If you work at IBED and want to use the cli on the Crunchomics HPC, the Genomics Compute Environment for SILS and IBED, please check out this documentation. If you need access to Crunchomics, send an email to Wim de Leeuw w.c.deleeuw@uva.nl to get an account set up by giving him your uva-net id.
For information about other computational resources please visit the computational support teams website under Scientific programming and HPC.
How does an HPC work?
Using an HPC works a bit differently than running jobs on your computer, below you find a simplified shematic:
Very briefly, the purpose of a login node, sometimes also called head node, is to prepare to run a program (e.g., moving and editing files and compiling, preparing a job script). The compute nodes on the other hand are used to actually run a program and we submit jobs from the login to the compute nodes via Slurm. Slurm is an open-source workload manager/scheduler that is used on many big HPCs. Slurm has three key functions:
- provide the users access to the resources on the compute nodes for a certain amount of time to perform any computation
- provide a framework to start, execute, and check the work on the set of allocated compute nodes
- mange the queue of submitted jobs based on the availability of resources
Basic information about UvA’s Crunchomics HPC
Crunchomics etiquette
You share the HPC with other people, therefore, take care to only ask for the resources you actually use. Some general rules:
- There are no hard limits on resource usage, instead we expect you to keep in mind you are sharing the system with other users. Some rules of thumb:
- Don’t run jobs that request many cpus and lots of memory on the head-node (omics-h0), use the compute nodes (omics-cn001 - omics-cn005) for this
- Don’t allocate more than 20% (cpu or memory) of the cluster for more than a day
- Do not leave allocations unused and set reasonable time limits on you jobs
- For large compute jobs a job queuing system (SLURM) is available. Interactive usage is possible but is discouraged for larger jobs.
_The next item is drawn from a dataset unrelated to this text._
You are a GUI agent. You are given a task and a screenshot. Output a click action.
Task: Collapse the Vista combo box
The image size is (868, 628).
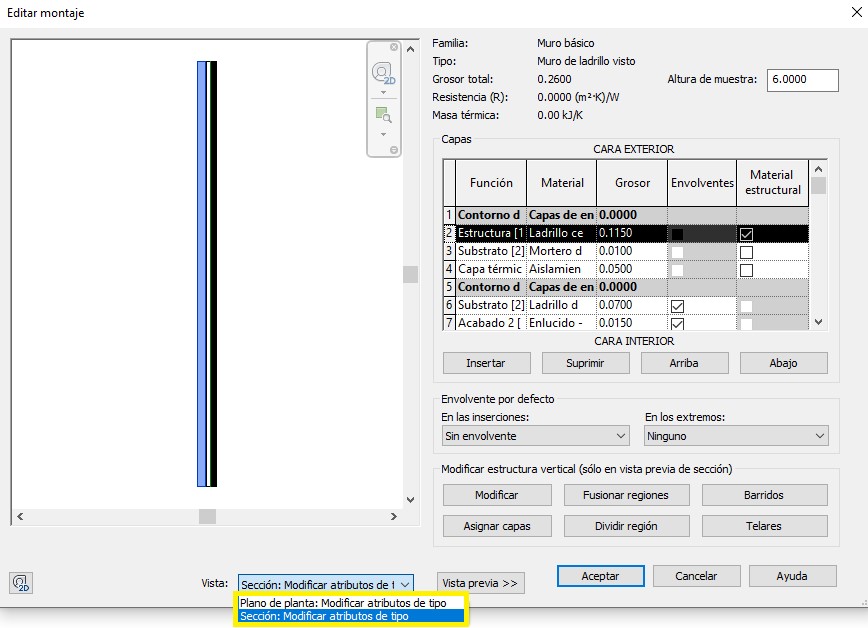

We will learn how to use the queue during this tutorial
- Close applications when not in use, i.e. when running R interactively
On crunchomics you:
- are granted a storage of 500 GB. After the duration of your grant, or when your UvAnetID expires, your data will be removed from the HPC. If you need more storage space, contact the Crunchomics team.
- have a 25 G quotum on your home directory which is on a fast NVMe ssd-drive. You can store up to 500 GB data in /zfs/omics/personal/$USER
- you are in charge of backing up your own data and Crunchomics is NOT an archiving system. To learn about data archiving options at UvA visit the website of the computational support team
- find information and documentation about the cluster here
Crunchomics gives you access to:
- 5 compute nodes
- Each compute node has 512 GB of memory and 64 CPUs
- If you need more resources (or access to GPUs), visit the website of the computational support team for more information
- Access to two directories:
- The home directory with 25 GB of storage
- your personal directory, with 500 GB of storage
Some information about storage:
- Snapshots are made daily at 00.00.00 and kept for 2 weeks. This means that if you accidentally remove a file it can be restored up to 2 weeks after removal.
- Data on Crunchomics is stored on multiple disks. Therefore, there is protection against disk failure. However, the data is not replicated and you are responsible for backing up and/or archiving your data.